Barry,
IMO, this is exactly what is happening and has been happening for some time. The direct channel (predominantly DELL, GATE, and MUEI) has been taking market share from the traditional players and retail channel. Last year we saw the same thing when Packard Bell ended the year with a huge glut of inventory in the retail channel. I remember just after Christmas last year the pundits were crying about soft PC sales. Well, this has been a very good year for overall growth (albeit not quite as strong as the exceptional year the industry saw last year) and the direct channel continues to boom. Just look at GATE and DELL's earnings over the last 8 quarters. Make no mistake about it, HP, IBM, and CPQ are on the run from the direct channel. These guys carry virtually no inventory and have extremely low cost structures. They can respond quickly and provide good service. The Fortune 600 company I work for threw out IBM a couple years back. Sub-par quality and too pricey. At first we bought Gateways now we buy exclusive Dells. The Gateways were fine but a policy decision was made to go with a single company. We are currently in the middle of our upgrade cycle. There will be over 3000 new Dell P166-P200's at our location by mid next year. Most are already in place. I just ordered 14 new Dell P200's for my area.

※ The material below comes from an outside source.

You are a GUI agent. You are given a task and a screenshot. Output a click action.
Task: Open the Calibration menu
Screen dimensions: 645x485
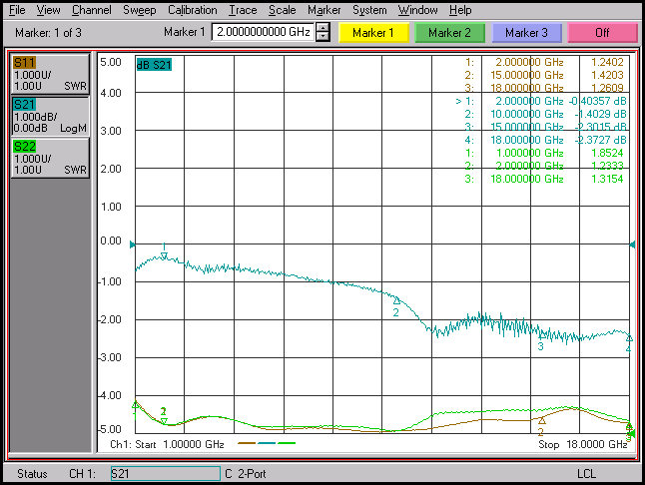click(192, 9)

I think home users have also been increaesing their purchases through the mail order channel. I have recommend PC's to at least 50 co-workers, friends, and relatives over the last 3 years. They have ALL bought direct most of them from GATE, DELL, or Micron.
The times they are changin'.
The great news is that whoever "wins" the battle of the boxes, Intel wins the CPU war and Intel stock holders win the investment game.